Since radon gas is both colorless and odorless, there's no way to directly sense a large concentration of it. If you don't address elevated radon levels in your home, you and your family will be at a greater risk for lung cancer. To decide once and for all if it's worth the hassle to get a radon test kit for your home, see if any of these three things apply to you.
You're Living With A Large Number Of Family Members
Even if you're exposed to an unusually high concentration of radon over a long period, there's no guarantee that you'll get lung cancer. But the more people live in your home, the higher the chance is that someone's health will eventually be compromised by the gas.
So even if it seems unlikely that there's a lot of radon gas in your home, it's worth it to get a test kit anyway if you have a large family with lots of children. Although it'll be a struggle to keep a lot of kids from opening your windows while the vials from a testing kit are collecting radon, it's worth the effort.
You Live In An Area With Lots Of Old Glacial Deposits
As rocks break down into tiny chunks due to erosion or pressure from above, radon gas is sometimes created through chemical reactions. While radon is constantly being generated almost everywhere due to erosion, buildups of the gas are common where giant glaciers crushed and ground up the rocks beneath them thousands of years ago.
Essentially, this means that homes in the Midwest and around the Great Lakes are especially likely to have elevated radon levels. If you live in a high-risk area, it's almost always worth utilizing at least a short-term test kit.

Dataset records:

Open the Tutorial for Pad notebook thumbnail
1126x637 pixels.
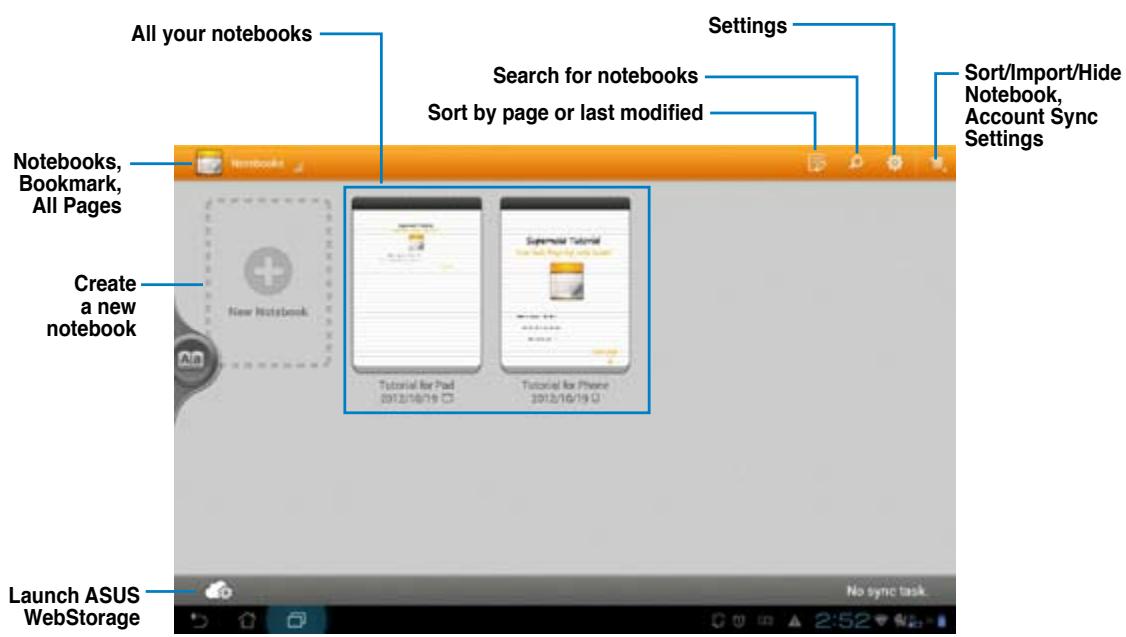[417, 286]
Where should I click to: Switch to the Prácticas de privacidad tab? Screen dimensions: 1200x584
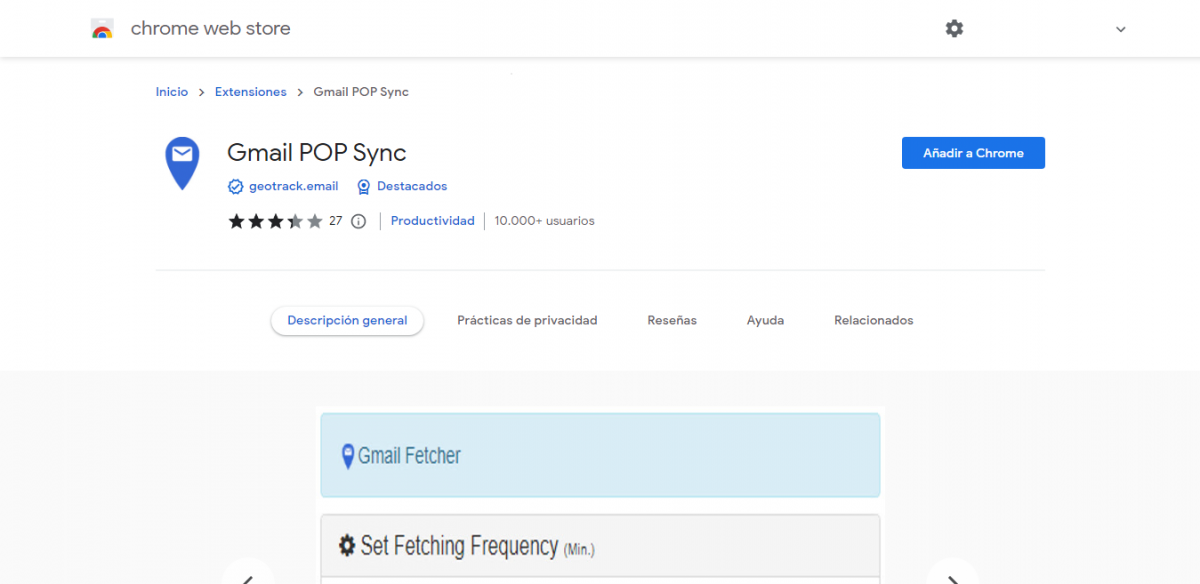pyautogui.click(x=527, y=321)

--

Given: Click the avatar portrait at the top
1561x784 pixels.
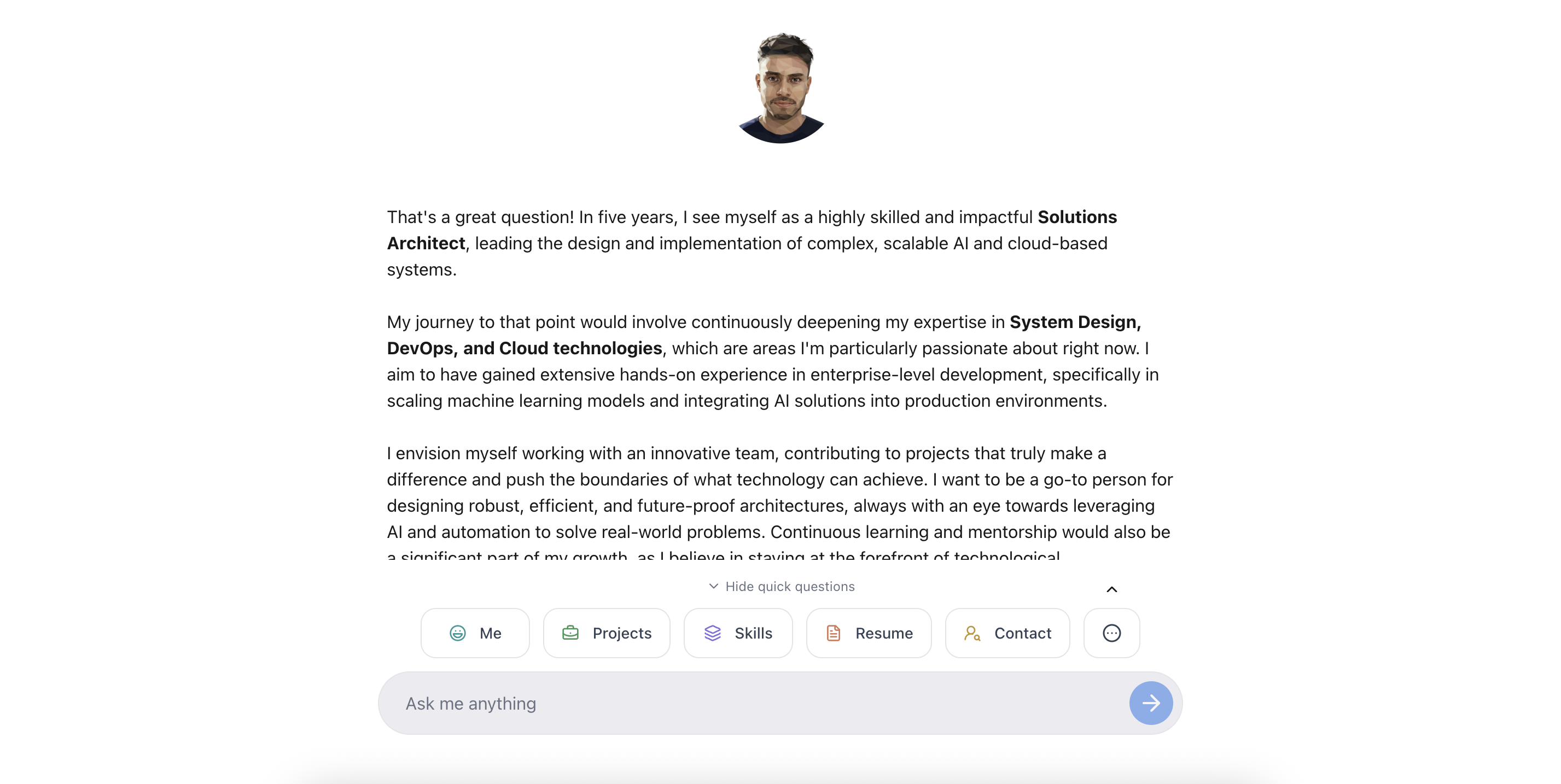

Exercises:
(A) According to the radon text, which parts of the country have homes that are especially likely to have elevated radon levels?
(B) Please write out the radon text word for word, starting with "Essentially, this means" and going on through "short-term test kit.".

Exercise answers:
(A) The Midwest and the area around the Great Lakes.

(B)
Essentially, this means that homes in the Midwest and around the Great Lakes are especially likely to have elevated radon levels. If you live in a high-risk area, it's almost always worth utilizing at least a short-term test kit.